On vous mentirait si on vous disait que Tatar avait fière allure avec sa cape en fourrure jetée négligemment sur ses épaules. Le nouvel objet récompense le joueur du match. Et le Slovaque ne l’a pas volé avec ses trois points.

« Je pense que c’est tiré de Harry Potter », a-t-il dit.

« C’est de Game of Thrones », a répondu Gallagher, en spécifiant qu’il n’a regardé ni l’un ni l’autre.

Question mode, il fallait absolument savoir qui avait déniché ce tissu unique.

« On l’a pris à Claude », a lancé Drouin, facétieux.

Merci, mais on va poursuivre l’enquête.

« Webby l’a trouvé, a renchéri le petit numéro 11. Voilà.

« Il pensait certainement la gagner souvent lui-même parce que c’est immense. Je ne sais pas si les petits joueurs de notre équipe vont pouvoir la mettre. C’est intéressant… disons que ce n’est pas quelque chose que je porterais. »

Pour l’instant…

En rafale

Xavier Ouellet a offert une performance quasiment sans faille. Il a été le troisième défenseur pour le temps sur la glace (18:16) après Mike Reilly et Jeff Petry. Et il a affronté tous les trios.

Il a même dirigé cinq tirs au filet. Le défenseur est d’ailleurs très habile pour éviter de frapper avec la rondelle les couvreurs qui foncent sur lui à la ligne bleue.

« J’essaie de bien faire à chaque match. C’est la mentalité qu’on essaie d’amener cette année. Chaque présence, chaque match, il faut toujours se présenter », a fait valoir Ouellet.

« Une chose avec Xavier, il compétitionne très fort à tous les matchs. On voit de temps en temps des erreurs ici et là comme tout le monde. Mais son éthique de travail, c’est ce qui lui donne la chance de jouer dans la Ligue nationale. C’est un atout que plusieurs joueurs n’ont pas à tous les matchs. Lui l’a. Il nous le donne et on en a besoin », a ajouté son entraîneur.

Malgré un but plutôt chanceux, pratiquement marqué de l’arrière du filet, le Canadien a terminé la soirée 1 en 6 en avantage numérique.

Ça semble moins important, car le Tricolore a signé la victoire, mais son inertie dans cette facette du jeu aurait pu lui coûter cher. Il a obtenu un cinq contre trois de 1:49 en fin de deuxième période et n’a dirigé qu’un seul tir au filet.

Ça a été tout aussi difficile lorsqu’un inespéré quatre contre trois s’est présenté en prolongation : incapable de menacer sérieusement la cage de Casey DeSmith.

Montréal affiche un rendement de 11,76 % en quatre matchs. C’est bien peu.

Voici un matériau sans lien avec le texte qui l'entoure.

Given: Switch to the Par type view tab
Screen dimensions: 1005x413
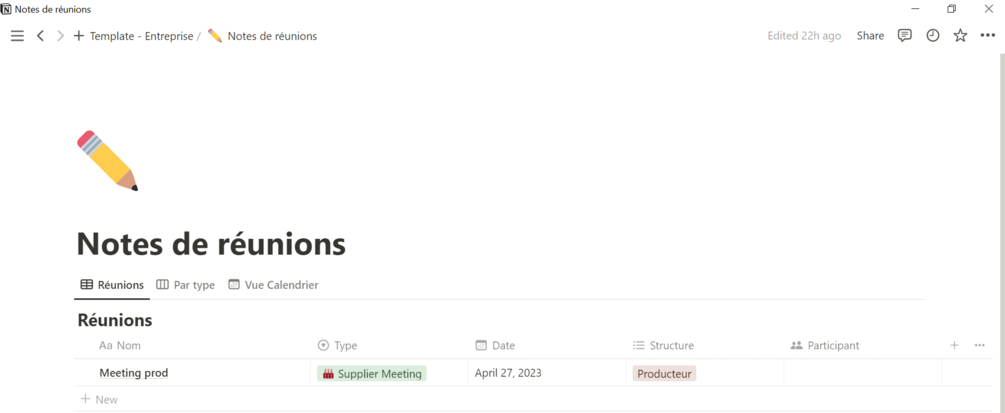Looking at the screenshot, I should click(186, 285).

Le défenseur des Penguins Justin Schultz a quitté la rencontre au premier vingt. Il est mal tombé sur sa jambe gauche après une mise en échec anodine de Tomas Plekanec.

En l’absence d’un des bons arrières de la brigade, Kristopher Letang s’est taillé la part du lion. Il a joué 31:40, a marqué un but, amassé une passe, frappé un poteau, distribué quatre grosses mises en échec et annihilé plusieurs attaques du CH, dont un trois contre un.

Soyons honnête, ils n’étaient pas nombreux à donner cher de la peau du Canadien pour les quatre premières parties de l’année. Un voyage de deux matchs à Toronto et Pittsburgh et un retour à Montréal contre les gros Kings et à nouveau la bande à Crosby.

Avec une fiche de 2-1-1, il s’en tire avec cinq points.

« C’est une preuve que le système fonctionne et qu’il faut continuer à y croire. Que ce soit contre une moins bonne équipe ou une excellente équipe, ça ne change rien, il faut continuer à rester calme et à le respecter », a estimé Danault.

« On a travaillé fort pour aller chercher ces cinq points. D’un autre côté, j’exige et j’espère que les joueurs exigent d’eux-mêmes davantage. On en veut plus. On doit rester affamés », a conclu l’entraîneur.

Le ton, comme le spectacle sur la glace, a bien changé en ce début de saison.